“Yes, we have had several successes.”
Let him book
A startup called Spines apparently wants to use AI to edit and publish 8,000 books in 2025 – but it’s unclear whether they’ll be useful.
There are several problems with the premise. First, AI is a a notoriously talentless wordsmith. He will no doubt struggle to cope with the myriad tasks Spines gives him, including “proofreading, cover design, formatting, publishing and… distributing your book in just a few weeks”, according to THE Venture’s website.
Oh, and then there’s the matter of Spines publicly embarrassing himself.
“A prime example of how no one can find real uses for LLMs that aren’t scams for crooks,” short story writer Lincoln Michel wrote about the flap on X-formerly-Twitter. “Literally the LAST thing publishing needs is… AI regurgitation.”
Author Rowan Coleman agreed.
“The people behind the Spines AI publication are WITHOUT a spine,” Coleman posted on the same site. “They don’t care about books, don’t care about art, don’t care about the instinctive human talent it takes to write and edit and produce a book. They want the magic, without the work.”
Wild page
Yehuda Niv, CEO and co-founder of Spines said The booksellera British magazine specializing in the book sector, which Spines had already published seven “bestsellers”. But when Spines was pressed to provide sales figures, a company representative claimed that “the data is private and belongs to the author.” Hmm, suspicious.

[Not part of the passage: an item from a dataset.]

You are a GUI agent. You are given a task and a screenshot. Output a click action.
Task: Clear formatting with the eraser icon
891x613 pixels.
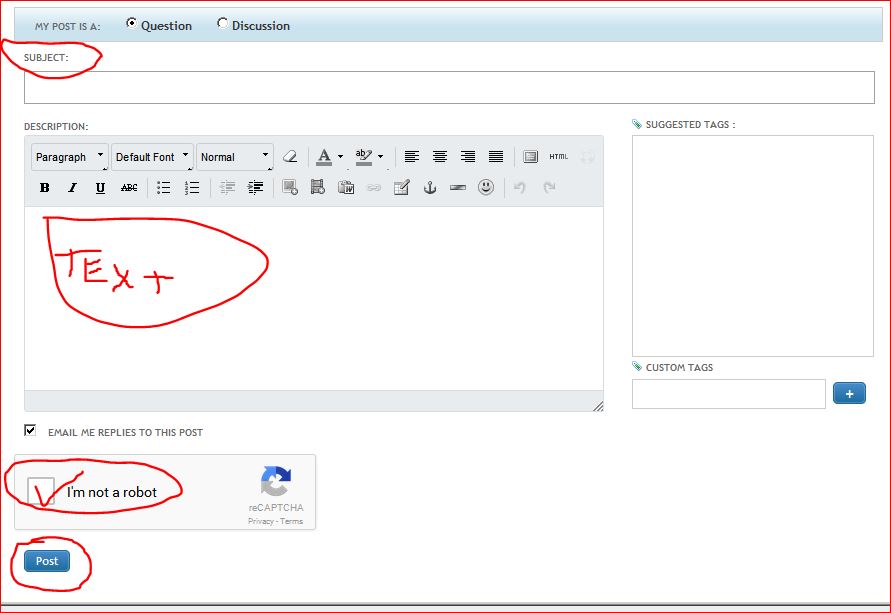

Niv also promised The bookseller that Spines “is not self-published, is not a traditional publisher, and is not a vanity publisher.” This is despite the fact that the Spines website, which sells editing plans between $1,500 and $4,400, advertises to customers who are clearly looking to team up with a cheap vanity publisher.
“I sent my book to 17 different publishers and was rejected each time, and vain publishers quoted me $11,000 to $17,000,” the author of Spines’. “Biological Transcendence and the Tao: A discussion of the potential for relief from illness and aging and considerations of secular wisdom,” which does not currently have only review on Amazon. “With Spines, I published my book in less than 30 days!”
Hmm, interesting. This testimony makes Spines look an awful lot like a vanity publisher.
AI startups love to reinvent the wheel and claim it has never been done before. Like a Founder of an EdTech Startup who used AI to cover up his trivial embezzlement, or a Finnish AI company which brought a high-tech twist to the common practice of exploiting incarcerated workers.
Will this work for books? We will watch.